The Sequence of Events Leading Up to My Writing These Profoundly Negative Reviews of Ava’s Flowers & Trust Pilot
Sending Mother’s Day Flowers has Become a Time-Honored Tradition
Mother’s Day this year presented some high’s and some lows for me. Included among the highs were:
- I was the proud and happy recipient of flowers from my son’s
- This was a first since they’ve both recently entered young adulthood.
- Talking to them both on Mother’s Day caused me to recognize that they’ve both completely crossed that invisible line which leaves childhood fully behind and which opens up new doors for relationship bonding and exciting new avenues to explore
Some of the lows were:
- The biggest low was that they were unwittingly scammed by a website calling themselves Ava’s Flowers.

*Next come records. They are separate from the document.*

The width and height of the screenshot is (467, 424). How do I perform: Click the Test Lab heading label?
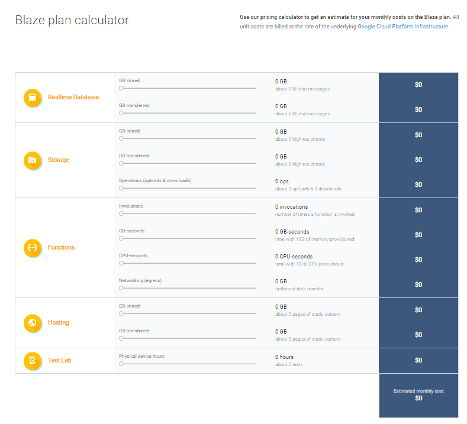[60, 360]
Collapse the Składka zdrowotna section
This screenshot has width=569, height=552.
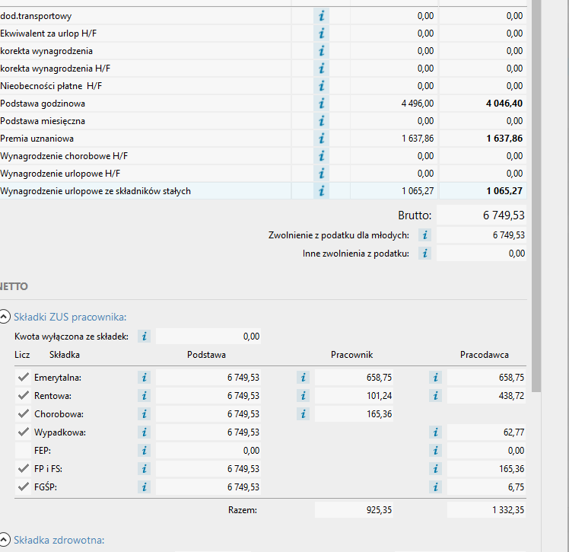(5, 541)
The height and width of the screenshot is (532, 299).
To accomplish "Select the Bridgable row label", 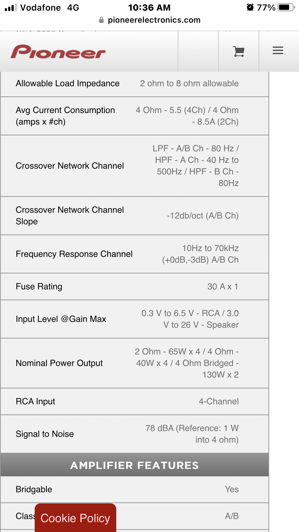I will 34,489.
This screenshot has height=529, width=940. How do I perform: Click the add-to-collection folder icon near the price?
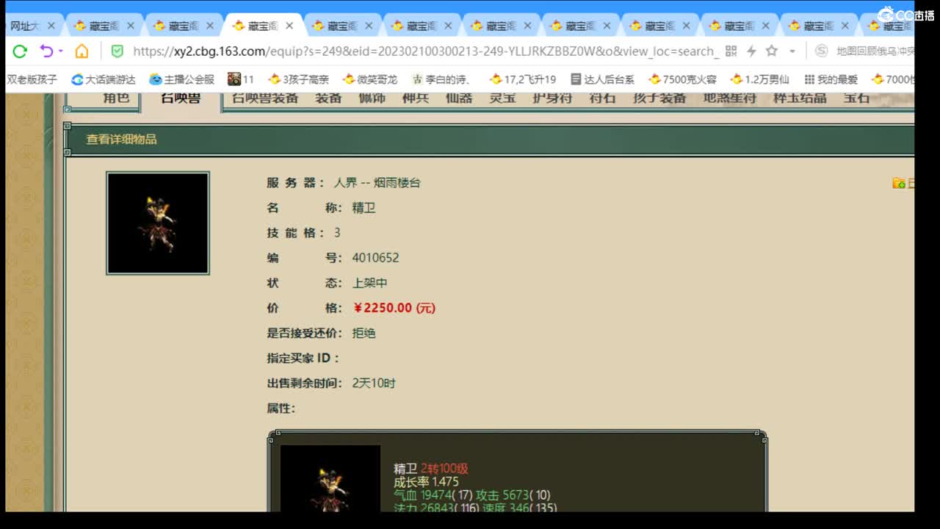(x=899, y=184)
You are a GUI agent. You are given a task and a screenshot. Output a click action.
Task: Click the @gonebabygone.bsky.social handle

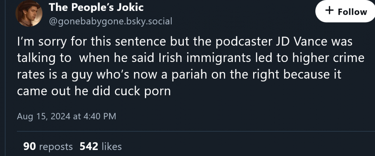pos(111,21)
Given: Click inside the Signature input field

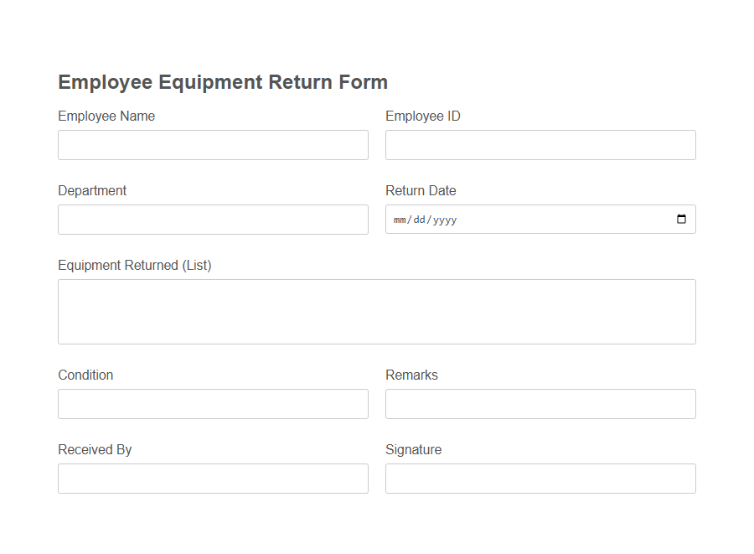Looking at the screenshot, I should (x=540, y=478).
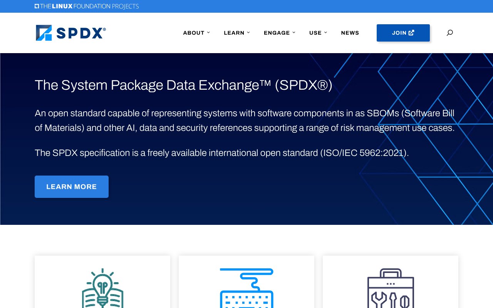Open the News menu item

(x=350, y=33)
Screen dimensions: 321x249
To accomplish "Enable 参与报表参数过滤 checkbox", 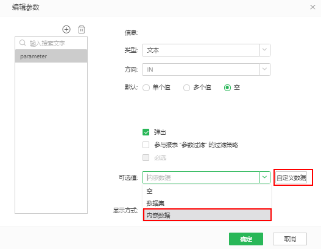I will coord(146,145).
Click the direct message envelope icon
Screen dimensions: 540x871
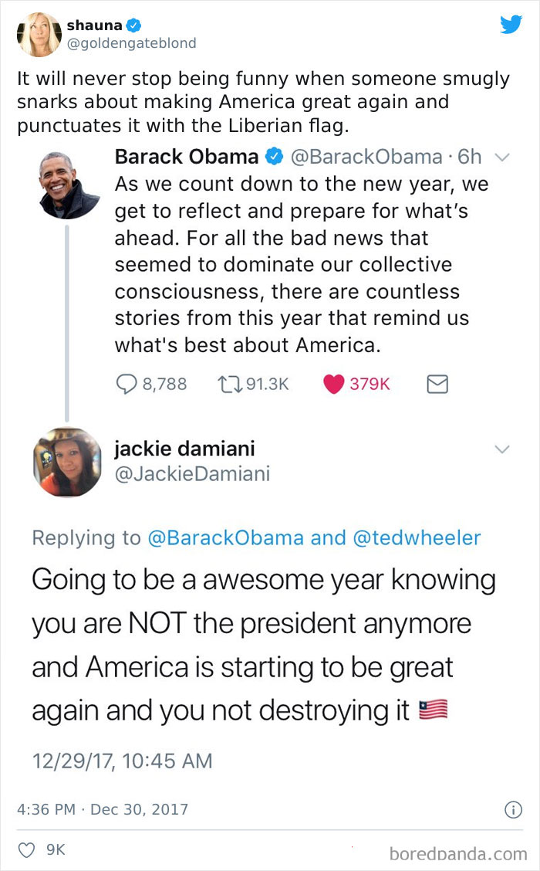click(x=437, y=384)
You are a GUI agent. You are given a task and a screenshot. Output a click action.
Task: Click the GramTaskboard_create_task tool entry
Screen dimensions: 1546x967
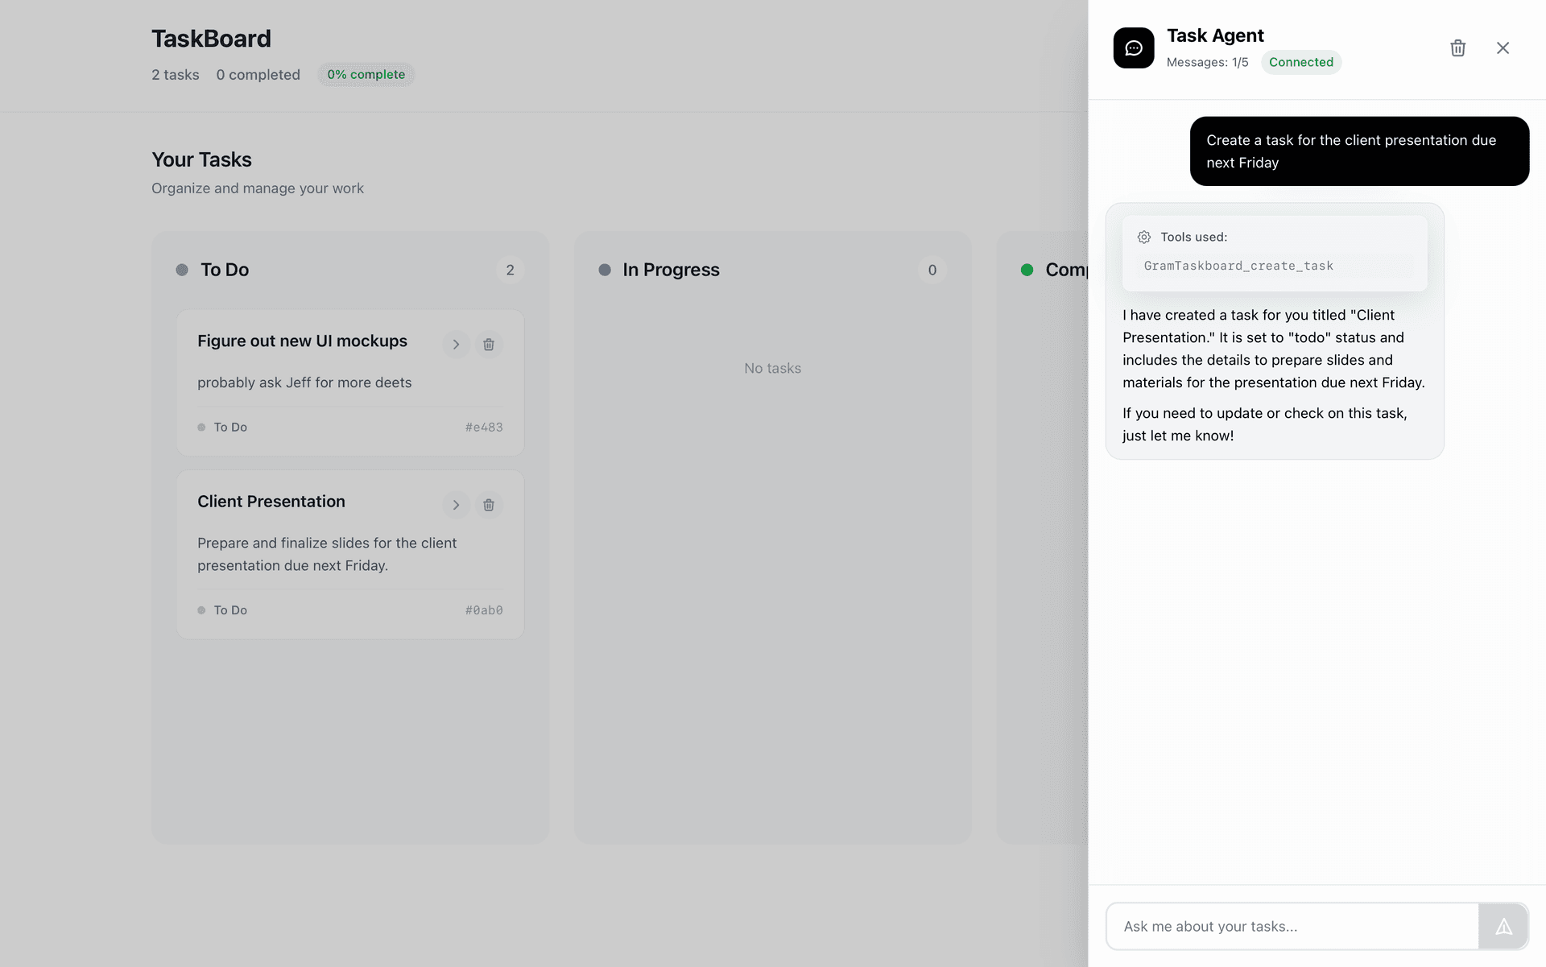click(1238, 266)
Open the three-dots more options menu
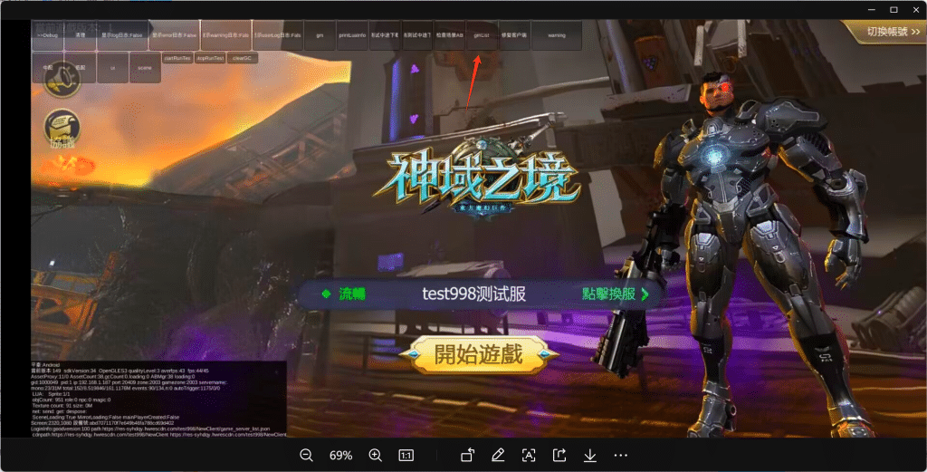This screenshot has height=472, width=927. tap(620, 455)
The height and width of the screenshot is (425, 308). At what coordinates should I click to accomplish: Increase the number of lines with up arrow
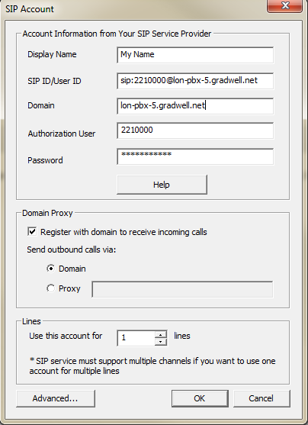click(161, 334)
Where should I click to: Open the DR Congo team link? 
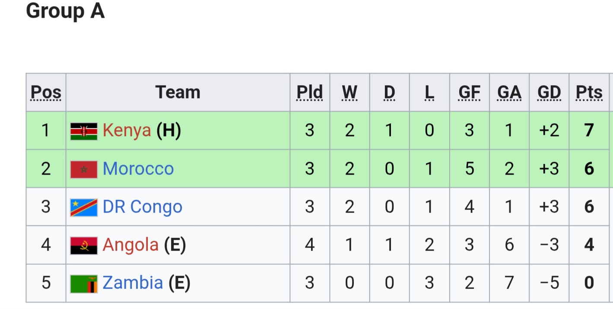coord(143,207)
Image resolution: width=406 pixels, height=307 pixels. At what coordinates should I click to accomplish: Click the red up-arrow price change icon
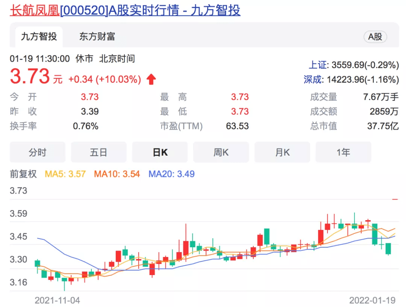click(x=151, y=79)
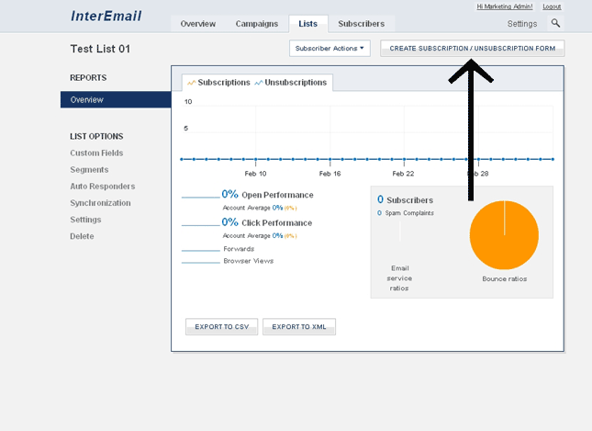Click the InterEmail logo

point(106,17)
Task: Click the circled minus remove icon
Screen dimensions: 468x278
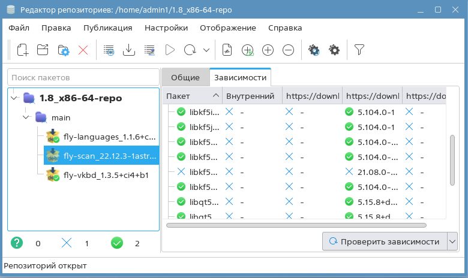Action: (x=288, y=50)
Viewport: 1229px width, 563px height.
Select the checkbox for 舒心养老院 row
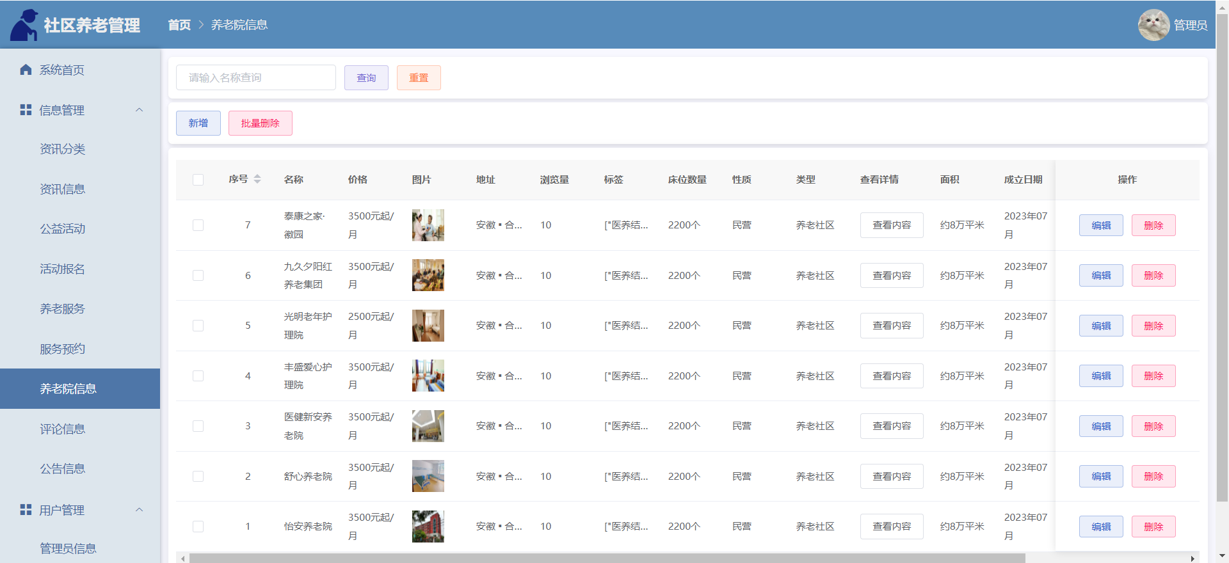(198, 477)
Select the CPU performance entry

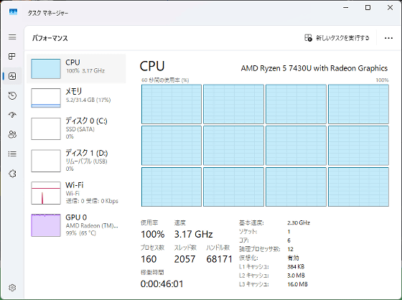76,69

- Ava’s was supposed deliver a beautiful flower arrangement on Mother’s Day…instead they delivered a sorry arrangement of half browned out flowers not on Mother’s Day, but a day earlier.
- While most florists would own up to their errors and correct them, Ava’s never even returned any of the 4 calls I made in which I left messages explaining what the problems were.
- After discussing the problems with my son’s, which was something I’d hoped to avoid, I discovered that they were misled by Ava’s website into believing that Ava’s was a local florist.
- Spending a lot of time on Mother’s Day and subsequent days trying to reach a resolution to the problem

Ava’s & Trustpilot’s Coalition – If you do a Google Search for Ava’s Flowers Reviews you’ll find that there are hundreds of negative reviews out there…the only ones that seem to be positive are Trust Pilots.
Ava’s Flowers is Scam Website Tricking Innocents Into Believing That They are ‘Local’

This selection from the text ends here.